What is expected →
Starting at the line with "Open the 政府部门 dropdown" and stopping at the final line, retype the data below exactly; do not carry over any pictures.

Given records →
--

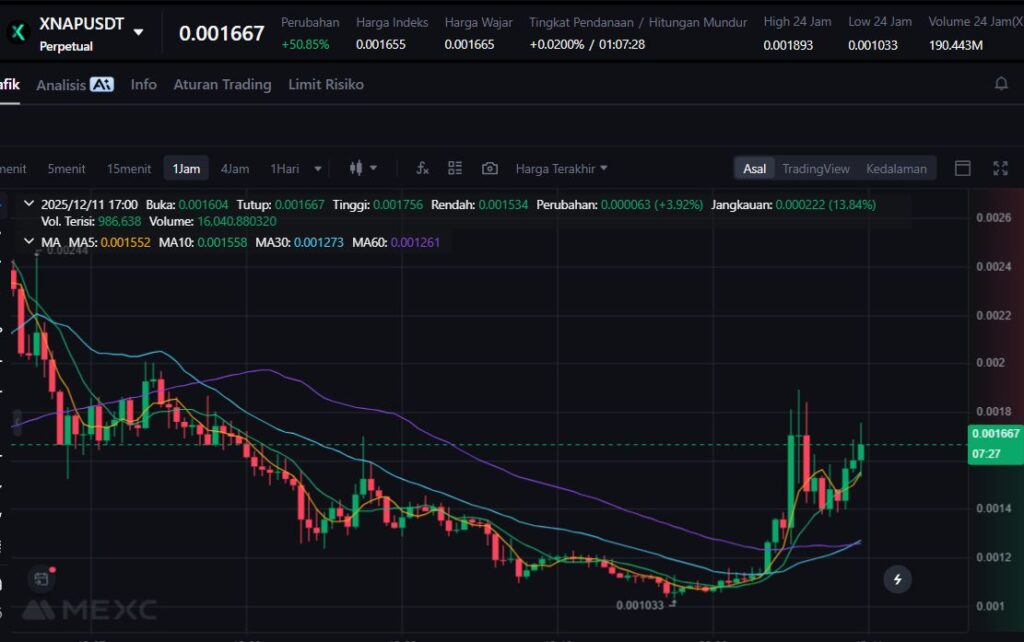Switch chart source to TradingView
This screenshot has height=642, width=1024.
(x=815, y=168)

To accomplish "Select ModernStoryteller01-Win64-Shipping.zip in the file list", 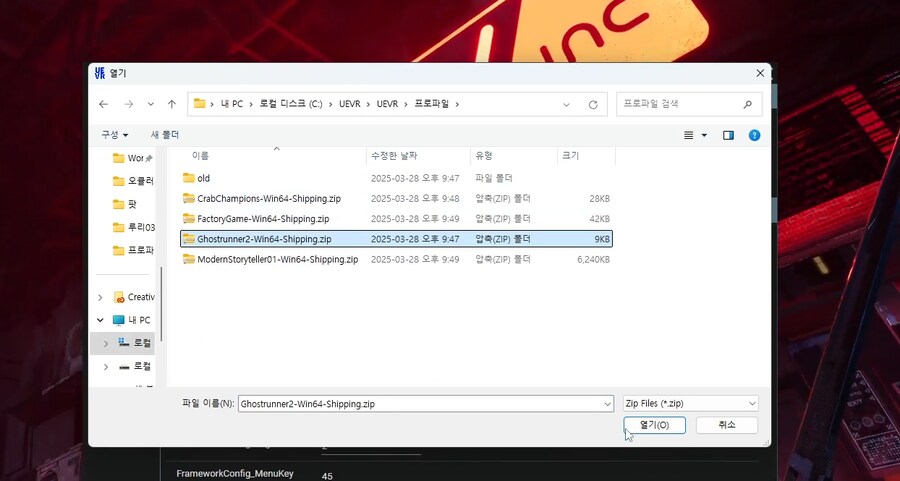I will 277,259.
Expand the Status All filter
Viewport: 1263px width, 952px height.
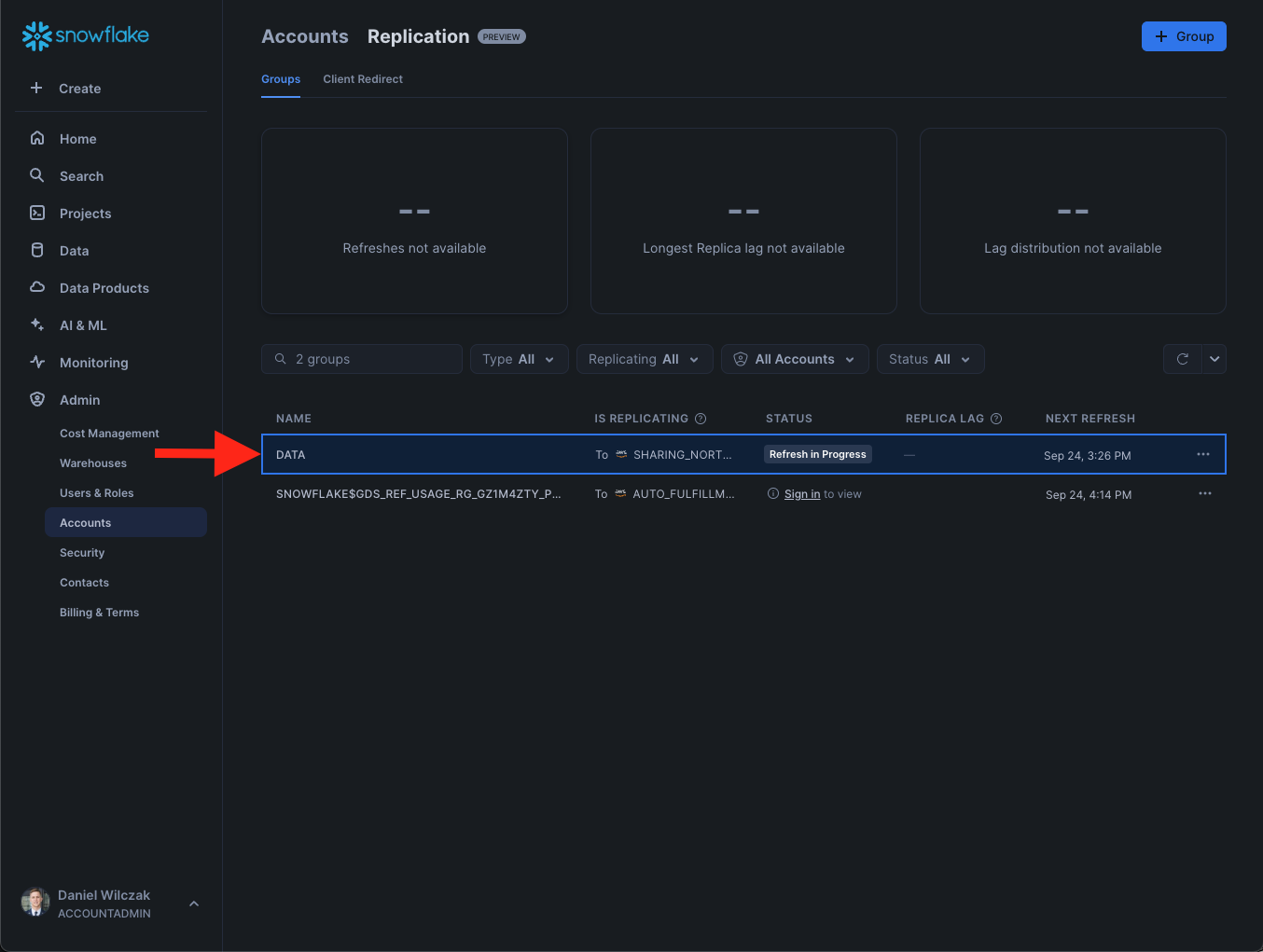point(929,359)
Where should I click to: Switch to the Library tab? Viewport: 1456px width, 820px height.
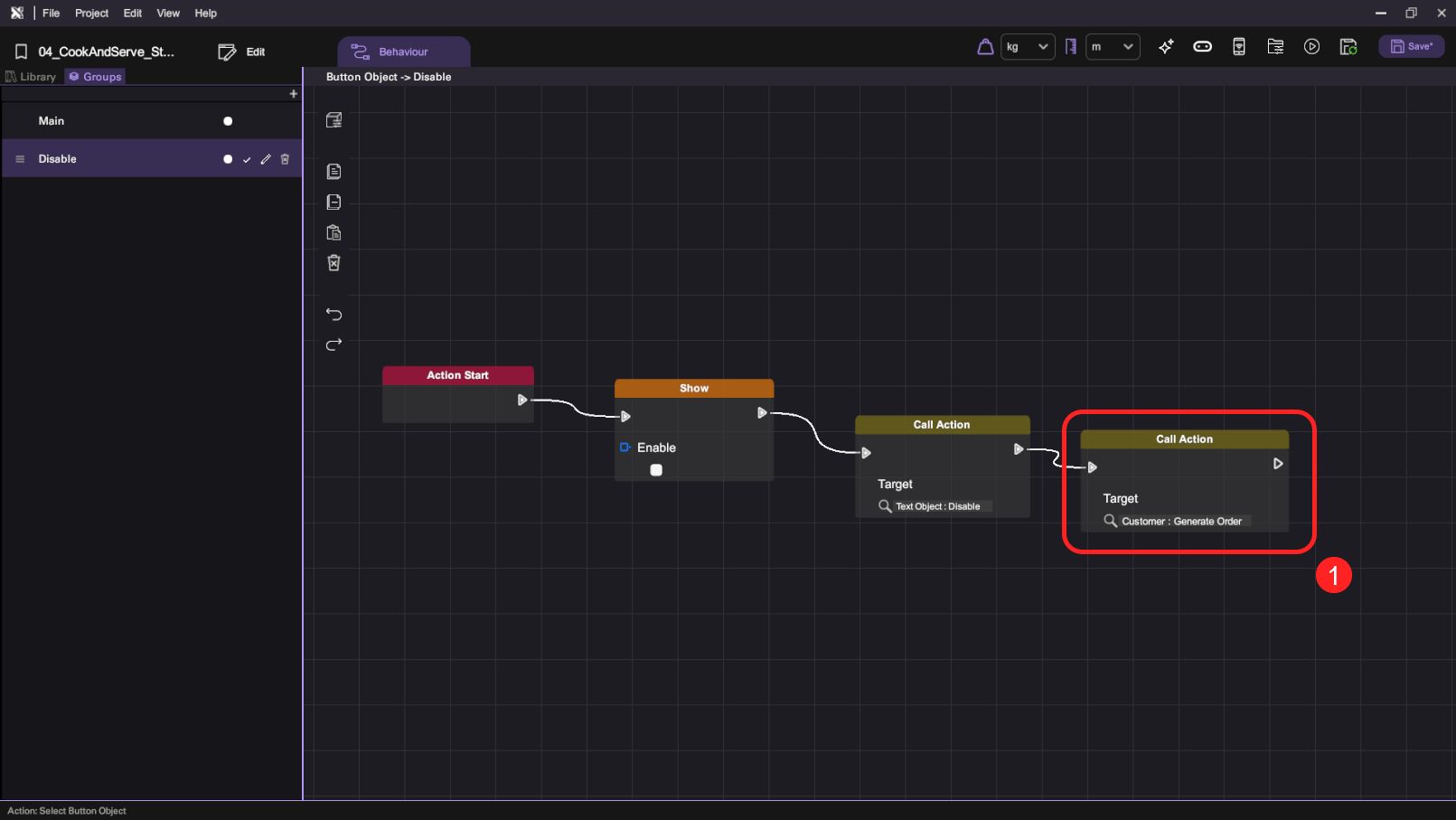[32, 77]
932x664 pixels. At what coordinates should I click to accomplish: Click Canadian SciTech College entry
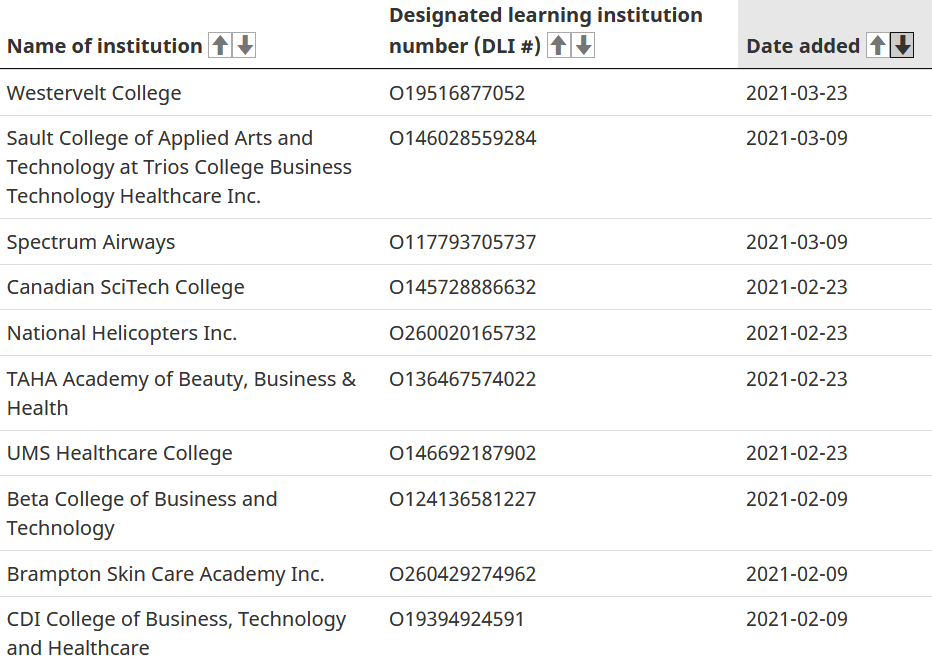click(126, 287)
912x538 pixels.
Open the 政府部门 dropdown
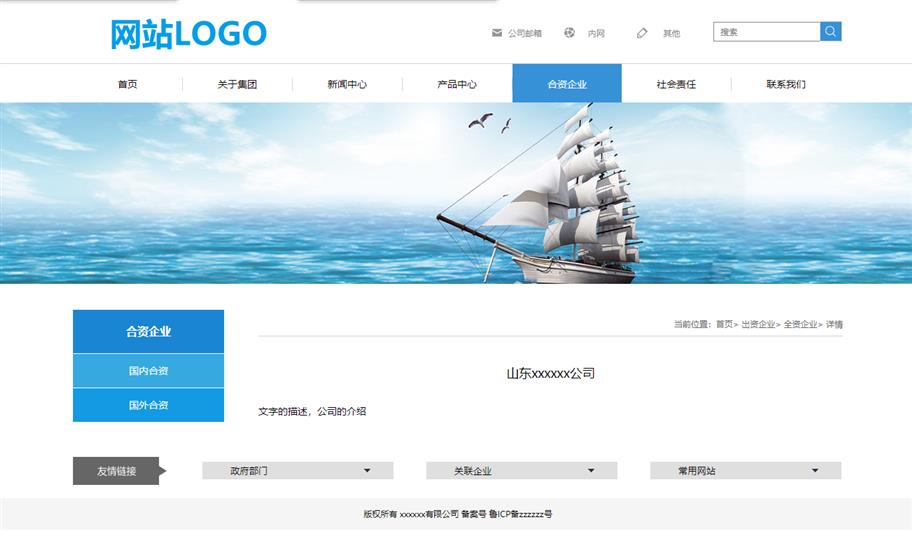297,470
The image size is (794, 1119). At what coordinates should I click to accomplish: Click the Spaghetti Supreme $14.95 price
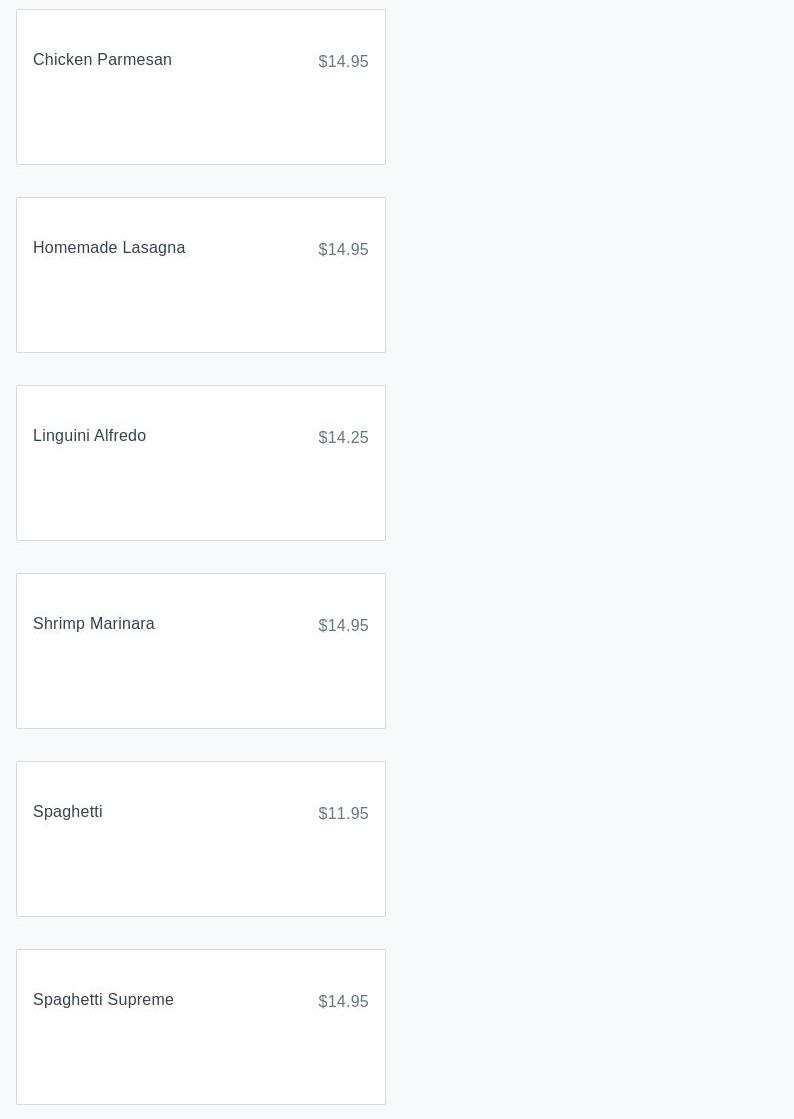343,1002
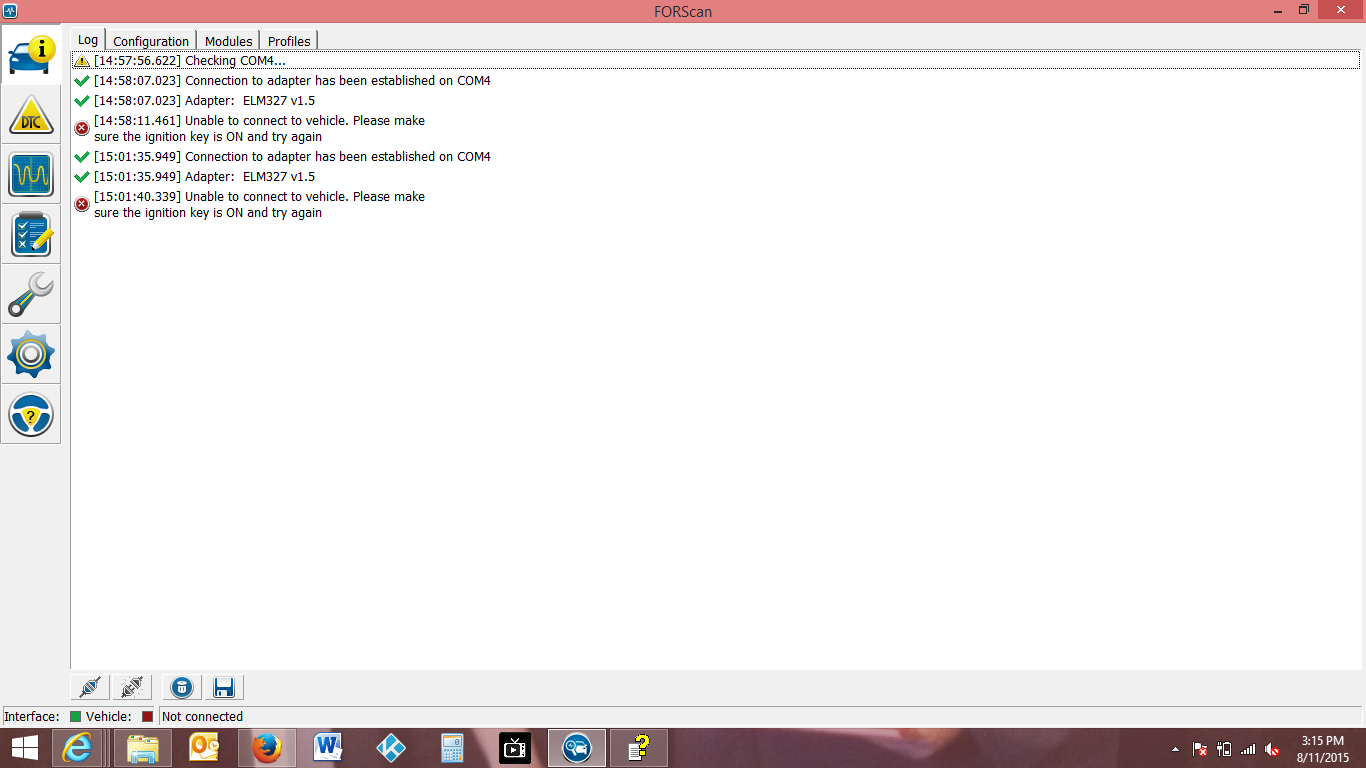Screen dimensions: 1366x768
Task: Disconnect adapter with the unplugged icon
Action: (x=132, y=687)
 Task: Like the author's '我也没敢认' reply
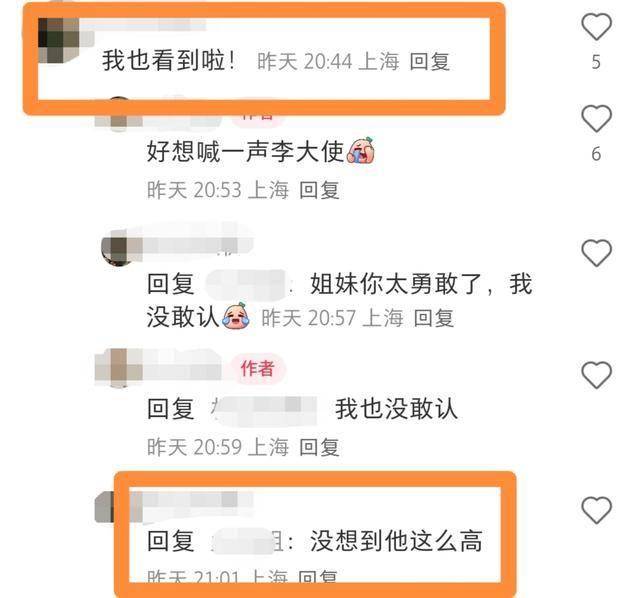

--

Solution below →
Open the 政府部门 dropdown
297,470
The image size is (794, 1119). At what coordinates should I click to accomplish: Click the Spaghetti Supreme $14.95 price
343,1002
Screen dimensions: 1366x768
Task: Disconnect adapter with the unplugged icon
Action: (x=132, y=687)
 Task: Like the author's '我也没敢认' reply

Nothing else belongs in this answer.